Story of Lahti

A smart city is made by its people, and we are proud of our numerous engaged communities. Neighbourhood programs, product development panels and mobile apps bring the residents of Lahti together. Citizen participation is crucial when planning a functional green city.

Participation and green counselling

Lahti offers a range of different channels for public participation. Mobile apps Porukka (‘the crowd’) and LahtiMob provide information about the City’s services and offer a channel for public participation and sharing. Citizen panels are effective groups for participating in the development of local products, public services and a more functional urban environment. 

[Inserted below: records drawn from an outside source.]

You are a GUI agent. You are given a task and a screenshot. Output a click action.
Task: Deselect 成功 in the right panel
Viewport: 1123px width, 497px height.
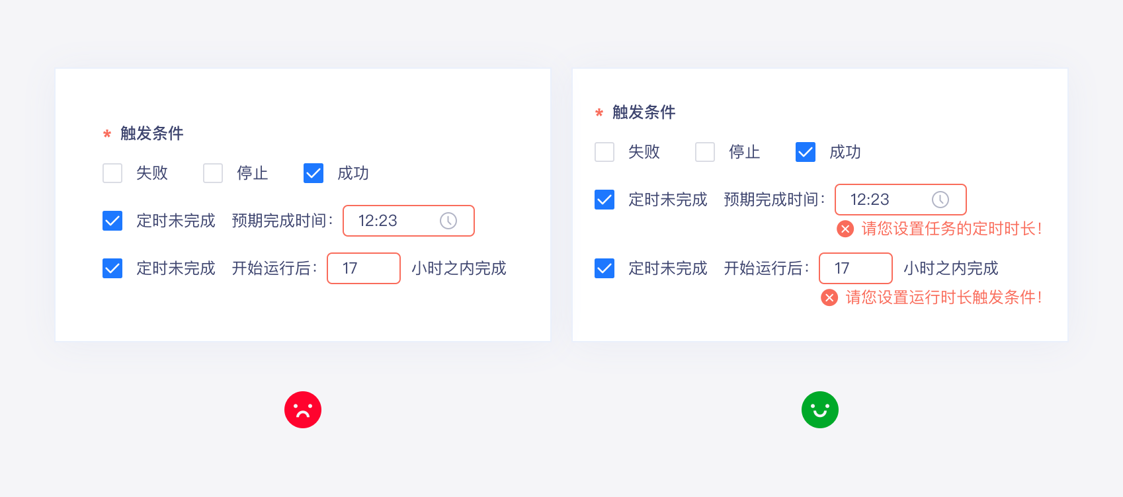[x=806, y=152]
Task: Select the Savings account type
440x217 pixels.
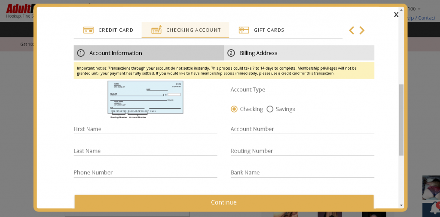Action: [x=270, y=109]
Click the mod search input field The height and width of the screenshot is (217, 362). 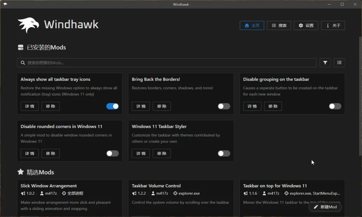141,63

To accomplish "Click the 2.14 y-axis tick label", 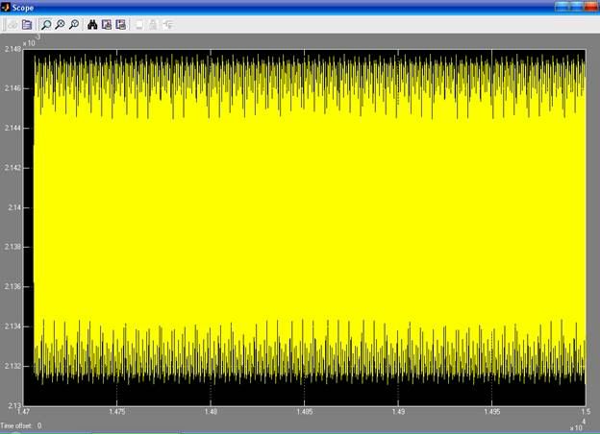I will [x=12, y=207].
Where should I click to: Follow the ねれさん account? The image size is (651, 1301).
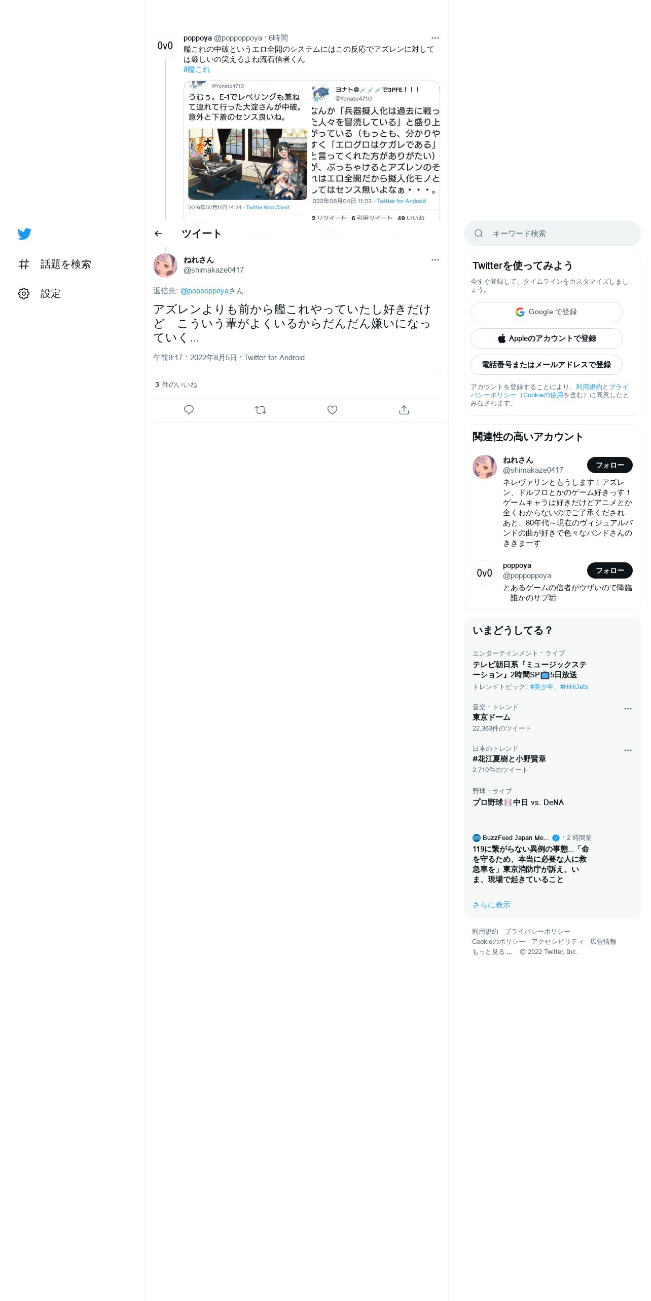point(609,465)
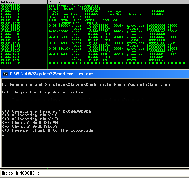189x178 pixels.
Task: Click the Flags 0x00041002 line
Action: (108, 11)
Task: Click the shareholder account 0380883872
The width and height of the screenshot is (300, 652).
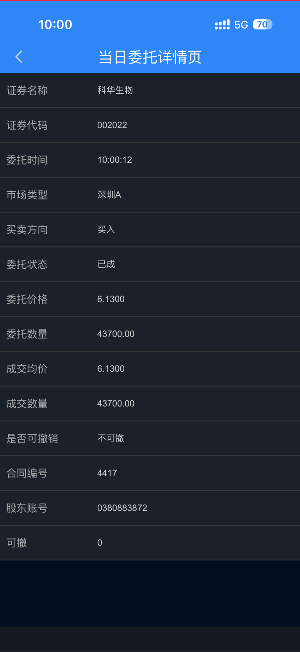Action: (x=122, y=508)
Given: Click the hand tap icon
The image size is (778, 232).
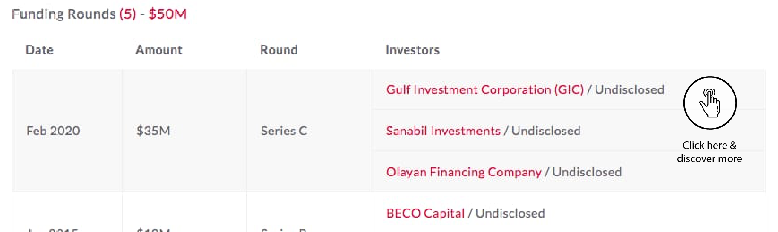Looking at the screenshot, I should (710, 103).
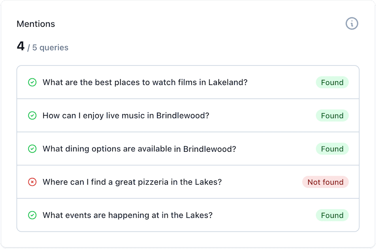Click the info icon beside Mentions
The width and height of the screenshot is (376, 249).
(352, 23)
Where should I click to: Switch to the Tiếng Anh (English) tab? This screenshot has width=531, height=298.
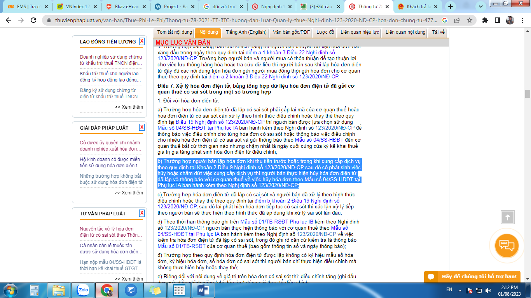(246, 32)
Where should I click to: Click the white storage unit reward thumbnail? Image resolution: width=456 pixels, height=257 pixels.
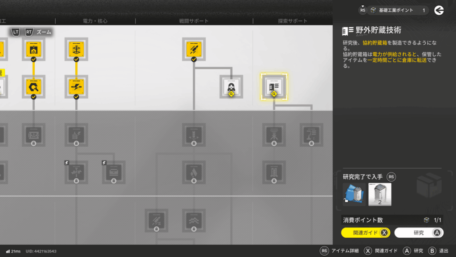tap(380, 195)
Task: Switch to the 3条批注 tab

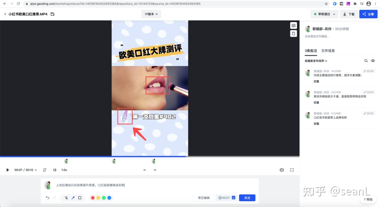Action: pos(311,50)
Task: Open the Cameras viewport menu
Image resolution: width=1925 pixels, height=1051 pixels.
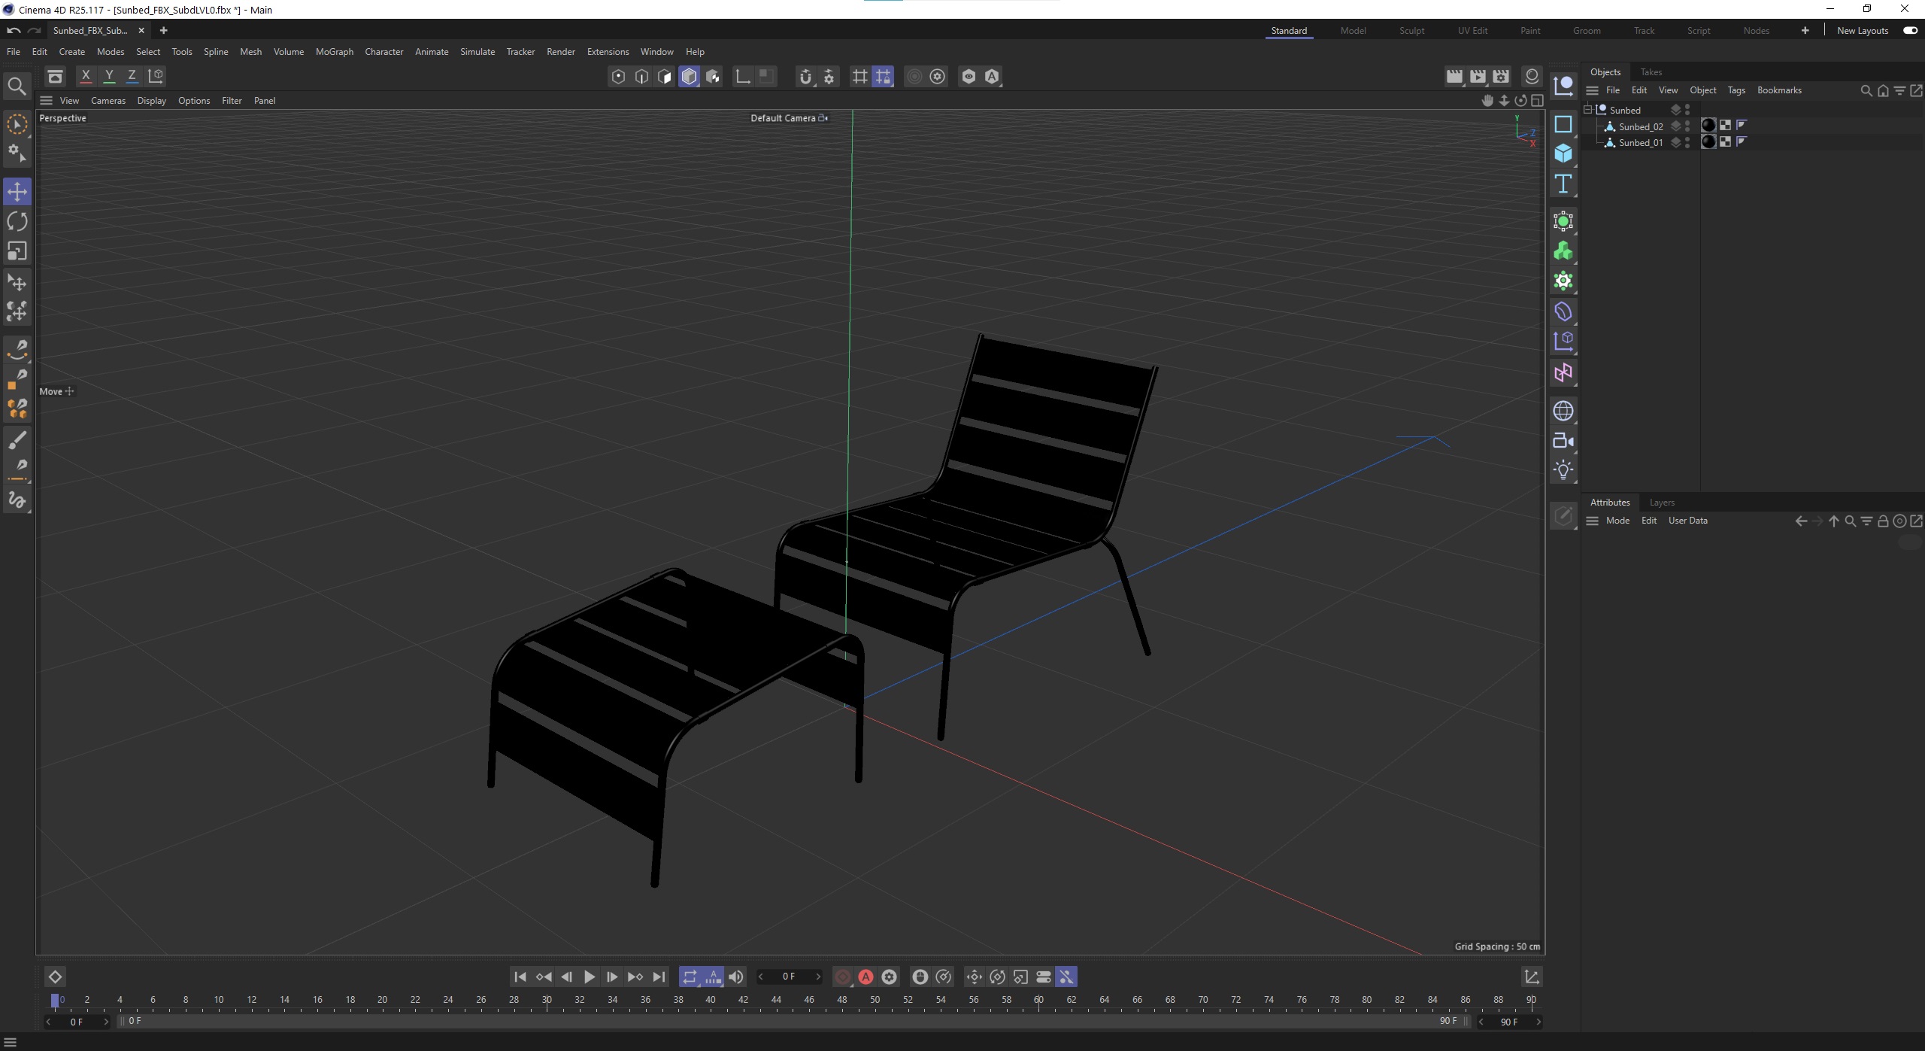Action: pyautogui.click(x=108, y=101)
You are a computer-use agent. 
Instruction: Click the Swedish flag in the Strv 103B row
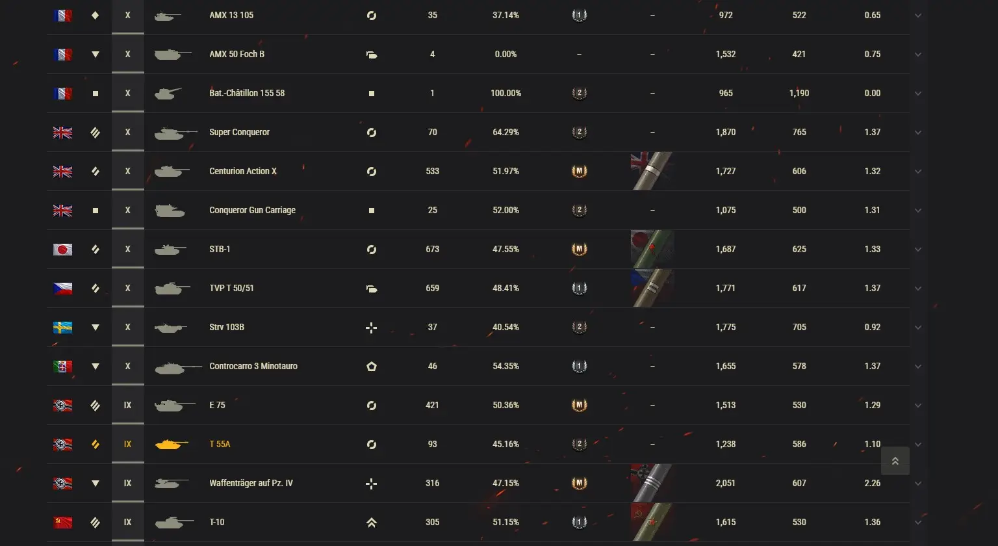click(62, 327)
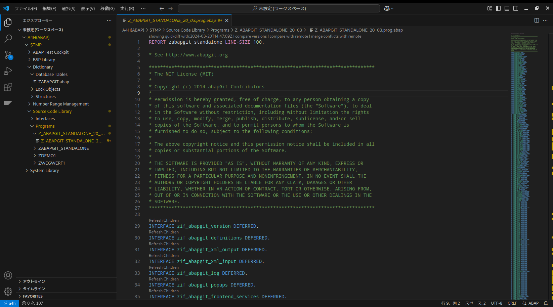The height and width of the screenshot is (307, 553).
Task: Open the 実行 menu
Action: 127,8
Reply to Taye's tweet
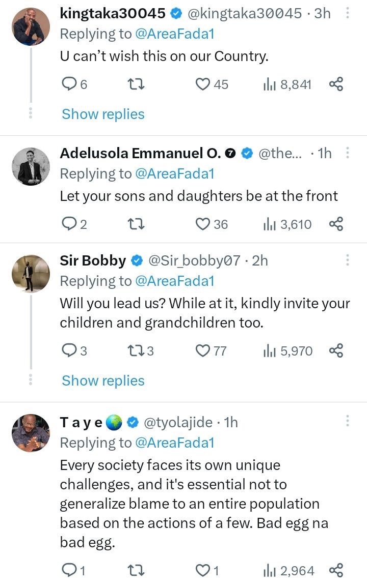 point(69,571)
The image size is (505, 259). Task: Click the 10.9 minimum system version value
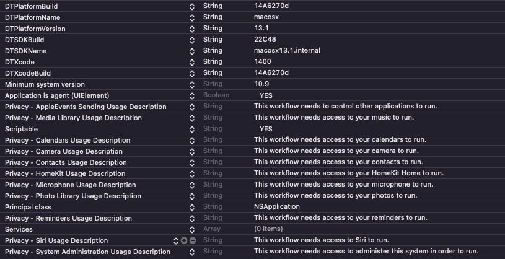pos(262,84)
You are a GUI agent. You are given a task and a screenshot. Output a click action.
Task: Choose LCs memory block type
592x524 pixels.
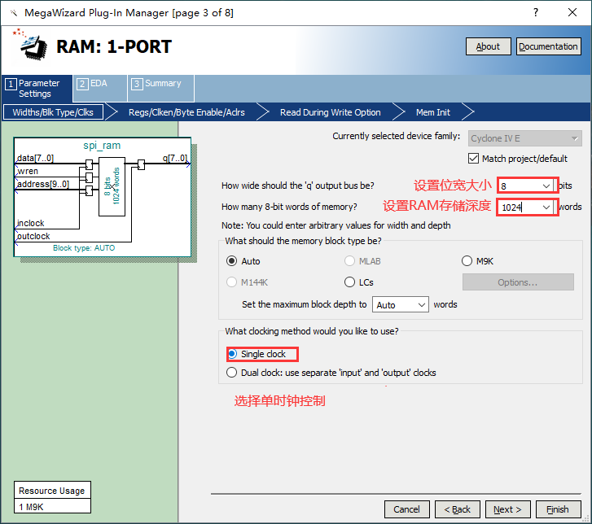tap(350, 282)
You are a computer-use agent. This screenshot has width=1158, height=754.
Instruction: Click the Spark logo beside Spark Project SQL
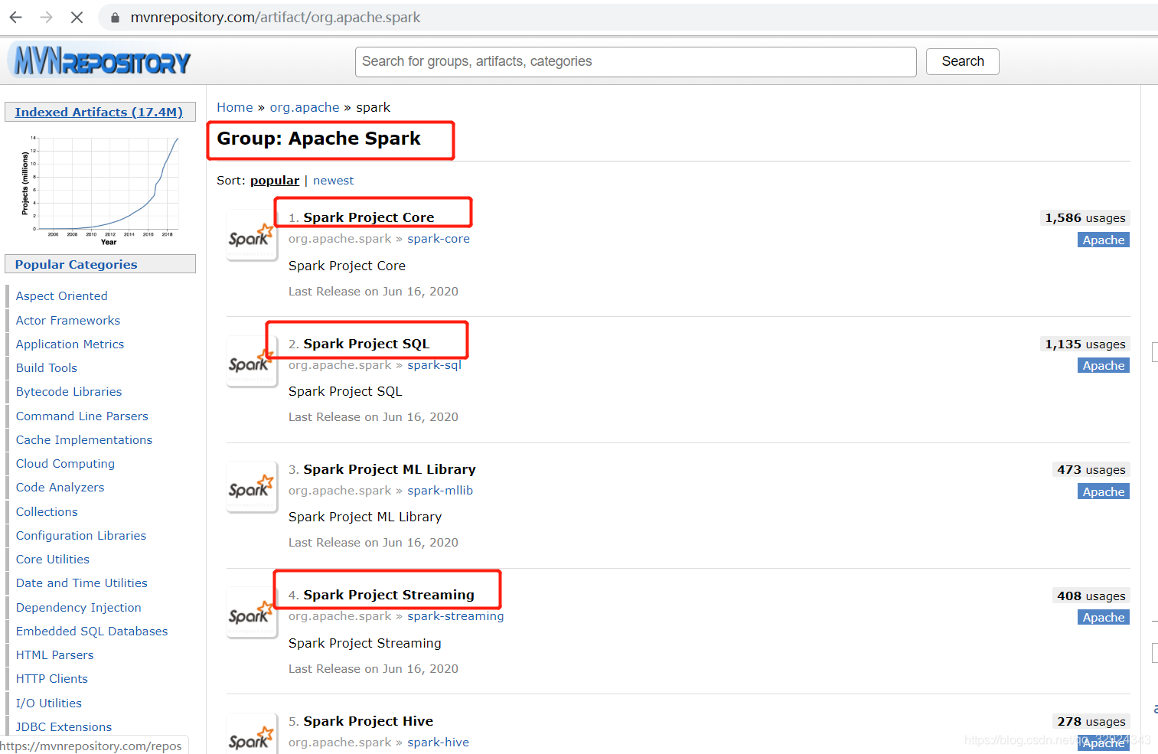point(252,361)

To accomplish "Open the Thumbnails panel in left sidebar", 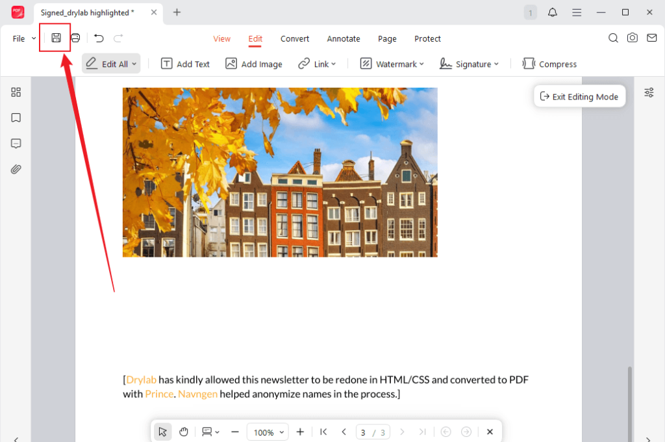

Lahti has active community councils. Resident evenings and events are held frequently. Everyone can participate in voluntary environmental work, join the City driven ‘Tonni lähti’ (‘a tonne away’) campaign and take part in different activities during the yearly Environment Week.

The Environmental Counselling Unit provides assistance online or at info points on environment-related issues.  Energy counselling, online solutions and borrowable energy monitoring meters can help residents reach optimal energy efficiency in their lives. 

 

Environmental professionals are born here

Environmental education is a part of the everyday activities of pre-schools and day care centres and our forests are excellent places for education. Play is serious business here.

Lahti has numerous programmes and projects related to environmental education. Day care centres and schools are equipped with sustainable development meters and units regularly monitor their own development when it comes to sustainable development work. 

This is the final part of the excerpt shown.